EXTRACT PROVIDED:

Chinese LNG demand looks set to disappoint for yet another year
Imports will fall about 5% to 73 million tonnes this year
[BEIJING] Chinese liquefied natural gas (LNG) imports are at risk of another weak year as disappointing industrial demand and persistently high global prices look set to reduce purchases.
Imports will fall about 5 per cent to 73 million tonnes this year, meaning China may lose its position as the world’s biggest buyer of the super-chilled fuel to Japan, according to BloombergNEF (BNEF). The outlook for 2026 is also not encouraging: Overall gas demand is set to slump, suggesting it has decoupled with GDP growth, BNEF analysts said at a summit this week.
China was the fastest-growing LNG market before Russia’s invasion of Ukraine in 2022 triggered a surge in spot prices. Back then, Asia’s largest economy had been expected by BNEF to get to 100 million tonnes of imports by this year, but analysts have been forced to repeatedly downgrade their outlooks on persistently weaker-than-expected demand.
A wave of new global LNG supply will probably reduce spot prices next year and potentially spur some additional Chinese buying, but the demand picture remains shaky. There’s been a decline in industrial activity across the steel, glass and cement sectors, key sources of LNG consumption, and Beijing’s campaigns to tackle overcapacity, as well as the trade war with the US, could also dampen purchases.

TO DO: Please pick up the article on weak Chinese LNG demand after its final paragraph and continue it in the same reporting style.

COLLECTED DATA:

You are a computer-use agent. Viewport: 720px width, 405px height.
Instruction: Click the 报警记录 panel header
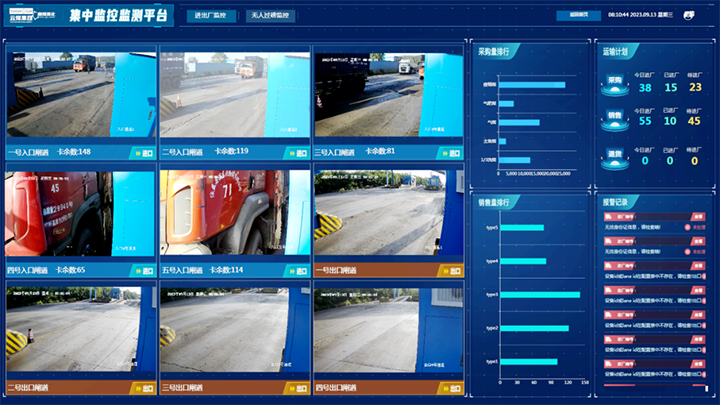[616, 202]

THE ANSWER:
Gas-fired power plants are facing intense competition from coal and rapidly expanding renewables such as solar and wind. The utilisation rate of facilities that burn gas has dropped to the lower end of the five-year seasonal range, as rising LNG costs force them to curb generation.
Chinese LNG buyers, meanwhile, have more long-term supply contracts starting next year, but given that demand is deteriorating, they may choose to divert some fuel to places such as Europe, where prices are higher. This is likely to cement China’s role in balancing the global gas market, as companies there shift to becoming traders as well as consumers.
“The path to portfolio trading is not by choice, but rather necessity,” Zhang Yaoyu, global head of LNG and new energies at PetroChina International, said at the BNEF Shanghai Summit on Wednesday.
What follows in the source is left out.